BEGIN Available data

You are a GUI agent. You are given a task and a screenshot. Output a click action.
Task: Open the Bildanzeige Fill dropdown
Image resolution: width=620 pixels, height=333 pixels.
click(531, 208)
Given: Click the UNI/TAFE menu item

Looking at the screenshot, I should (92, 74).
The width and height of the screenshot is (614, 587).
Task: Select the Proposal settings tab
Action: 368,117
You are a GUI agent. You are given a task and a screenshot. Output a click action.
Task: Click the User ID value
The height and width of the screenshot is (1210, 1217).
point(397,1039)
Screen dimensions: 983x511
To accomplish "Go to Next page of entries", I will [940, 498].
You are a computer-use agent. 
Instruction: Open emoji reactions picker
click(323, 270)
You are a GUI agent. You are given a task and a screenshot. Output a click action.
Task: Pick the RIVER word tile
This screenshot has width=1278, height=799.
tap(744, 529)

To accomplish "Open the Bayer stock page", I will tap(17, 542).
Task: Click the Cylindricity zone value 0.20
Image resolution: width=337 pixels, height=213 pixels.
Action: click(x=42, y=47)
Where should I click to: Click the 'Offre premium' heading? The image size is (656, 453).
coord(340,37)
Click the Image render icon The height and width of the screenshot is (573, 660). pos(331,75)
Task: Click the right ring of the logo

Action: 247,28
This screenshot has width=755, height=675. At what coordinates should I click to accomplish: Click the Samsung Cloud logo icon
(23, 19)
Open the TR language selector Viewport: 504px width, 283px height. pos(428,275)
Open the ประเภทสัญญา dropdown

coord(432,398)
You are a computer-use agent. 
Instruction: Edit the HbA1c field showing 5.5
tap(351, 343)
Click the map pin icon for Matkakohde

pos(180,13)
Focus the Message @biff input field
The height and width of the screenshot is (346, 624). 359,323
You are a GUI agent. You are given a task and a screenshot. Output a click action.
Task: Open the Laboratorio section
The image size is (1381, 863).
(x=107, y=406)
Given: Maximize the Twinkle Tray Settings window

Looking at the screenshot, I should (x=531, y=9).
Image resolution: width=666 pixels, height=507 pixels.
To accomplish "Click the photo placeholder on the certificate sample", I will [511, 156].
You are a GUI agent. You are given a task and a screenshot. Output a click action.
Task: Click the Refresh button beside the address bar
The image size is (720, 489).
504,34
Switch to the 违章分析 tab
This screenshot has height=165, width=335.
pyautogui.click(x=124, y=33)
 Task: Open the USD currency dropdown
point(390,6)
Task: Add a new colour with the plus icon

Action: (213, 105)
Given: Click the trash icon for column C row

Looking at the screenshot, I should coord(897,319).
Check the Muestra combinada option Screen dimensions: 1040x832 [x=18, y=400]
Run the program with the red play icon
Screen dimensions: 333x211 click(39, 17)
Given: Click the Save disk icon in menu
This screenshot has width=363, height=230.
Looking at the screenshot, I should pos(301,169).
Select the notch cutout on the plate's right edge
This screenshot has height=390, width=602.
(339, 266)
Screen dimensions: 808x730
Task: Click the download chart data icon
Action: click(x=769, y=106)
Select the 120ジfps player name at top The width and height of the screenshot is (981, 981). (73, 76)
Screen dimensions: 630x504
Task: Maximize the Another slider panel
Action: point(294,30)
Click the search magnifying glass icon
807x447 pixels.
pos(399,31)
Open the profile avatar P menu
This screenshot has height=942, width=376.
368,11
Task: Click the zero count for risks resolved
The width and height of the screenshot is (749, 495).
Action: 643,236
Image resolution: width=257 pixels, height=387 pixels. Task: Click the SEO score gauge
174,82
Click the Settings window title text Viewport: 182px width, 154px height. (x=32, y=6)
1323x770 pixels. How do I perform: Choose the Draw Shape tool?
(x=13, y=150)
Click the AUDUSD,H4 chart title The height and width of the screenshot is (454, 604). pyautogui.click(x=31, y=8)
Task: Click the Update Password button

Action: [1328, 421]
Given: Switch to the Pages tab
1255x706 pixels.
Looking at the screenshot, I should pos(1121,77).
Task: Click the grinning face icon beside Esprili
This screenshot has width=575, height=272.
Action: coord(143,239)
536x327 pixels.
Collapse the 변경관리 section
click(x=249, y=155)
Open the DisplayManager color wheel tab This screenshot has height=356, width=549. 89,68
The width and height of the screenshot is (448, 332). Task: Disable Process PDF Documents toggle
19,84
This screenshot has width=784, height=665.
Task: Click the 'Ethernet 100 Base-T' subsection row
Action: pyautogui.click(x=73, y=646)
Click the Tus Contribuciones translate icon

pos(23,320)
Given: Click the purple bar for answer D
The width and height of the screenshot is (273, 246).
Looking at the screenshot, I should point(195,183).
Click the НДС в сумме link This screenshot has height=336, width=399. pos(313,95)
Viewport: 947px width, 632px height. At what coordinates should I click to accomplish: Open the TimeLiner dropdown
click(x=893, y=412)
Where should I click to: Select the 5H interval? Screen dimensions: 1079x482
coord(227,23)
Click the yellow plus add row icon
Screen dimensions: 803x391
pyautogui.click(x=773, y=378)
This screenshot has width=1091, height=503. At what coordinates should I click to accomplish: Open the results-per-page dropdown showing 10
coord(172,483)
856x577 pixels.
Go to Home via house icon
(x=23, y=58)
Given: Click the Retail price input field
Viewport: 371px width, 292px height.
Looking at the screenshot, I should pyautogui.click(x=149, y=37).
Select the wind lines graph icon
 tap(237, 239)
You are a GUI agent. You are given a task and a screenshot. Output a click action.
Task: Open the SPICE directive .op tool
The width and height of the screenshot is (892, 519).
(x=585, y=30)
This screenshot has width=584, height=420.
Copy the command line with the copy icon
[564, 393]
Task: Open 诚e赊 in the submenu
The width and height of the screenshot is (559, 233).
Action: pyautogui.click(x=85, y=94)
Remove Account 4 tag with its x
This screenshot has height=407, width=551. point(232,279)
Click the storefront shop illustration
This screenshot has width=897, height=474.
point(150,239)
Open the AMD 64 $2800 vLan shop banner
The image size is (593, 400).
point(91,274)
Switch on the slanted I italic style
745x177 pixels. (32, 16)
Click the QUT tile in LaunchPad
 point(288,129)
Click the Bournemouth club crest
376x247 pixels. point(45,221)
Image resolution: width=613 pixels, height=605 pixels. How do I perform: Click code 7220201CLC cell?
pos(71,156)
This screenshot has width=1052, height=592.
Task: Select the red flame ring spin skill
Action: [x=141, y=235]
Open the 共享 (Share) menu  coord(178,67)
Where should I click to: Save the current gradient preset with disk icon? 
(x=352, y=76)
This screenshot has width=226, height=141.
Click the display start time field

END Available data

**Work instructions:** The answer must be every line from the records above that contains the word "will", copied out.

**Result of this exercise:**
To accomplish "Go to Next page of entries", I will [940, 498].
To accomplish "Open the Bayer stock page", I will tap(17, 542).
To accomplish "Click the photo placeholder on the certificate sample", I will [511, 156].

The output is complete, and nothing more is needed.